Au Club 54, l’un des rares cafés-restaurants d’Alger où les filles peuvent s’attabler et fumer en toute tranquillité, trois amies en jeans, le visage encadré d’hidjab, bavardent gaiement. “Ma mère adore Bouteflika. Elle a les yeux qui brillent dès qu’elle le voit à la télévision ! Moi, je lui suis reconnaissante de nous avoir ramené la sécurité, raconte l’une d’elles.
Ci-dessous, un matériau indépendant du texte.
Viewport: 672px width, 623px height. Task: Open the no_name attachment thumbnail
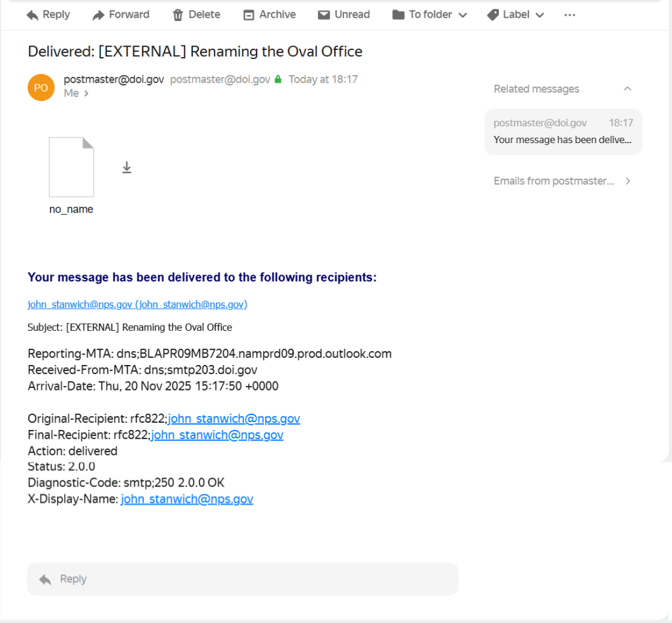click(72, 167)

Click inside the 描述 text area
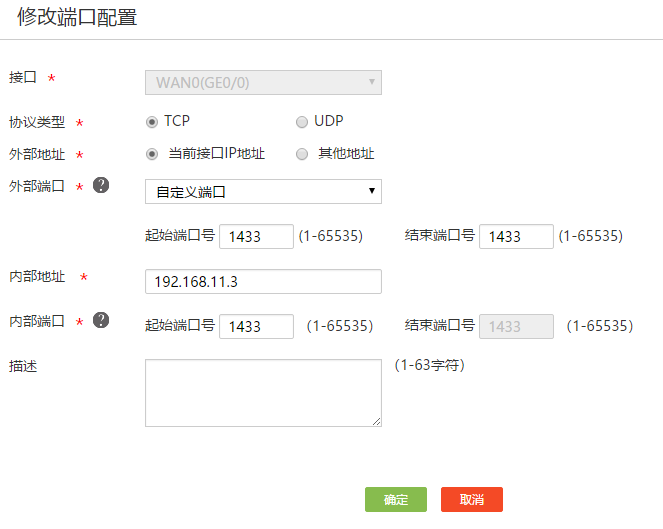pyautogui.click(x=263, y=393)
Il y a dix ans, jamais je n’aurais pu me promener dans Alger ni rentrer à 2 heures du matin comme je le fais.” Arrive le serveur, une trentaine d’années. “Moi, je ne vote pas ! Je me sens algérien-français !“, lâche-t-il en passant.

Ils sont de plus en plus nombreux à se poser ouvertement la question : leurs parents ont-ils eu raison de se battre pour l’indépendance de l’Algérie ? “C’est malheureux à dire, car j’aime mon pays, mais est-ce qu’on en serait là aujourd’hui si la France était restée ?“, s’interroge Samia. Son amie Malika reste silencieuse. Soudain, elle n’y tient plus et raconte son histoire. Sa famille vit un quasi-psychodrame depuis qu’au lycée, en décembre, son jeune frère de 18 ans a retourné un tableau dans lequel était encadré le drapeau algérien pour y dessiner à la place le drapeau français et ajouter ces mots : “Vive la France si elle revient !” Exclu du lycée, interdit de passer son baccalauréat, il attend aujourd’hui de passer en justice. “Il pleure et regrette. Mes parents sont effondrés“, raconte sa sœur.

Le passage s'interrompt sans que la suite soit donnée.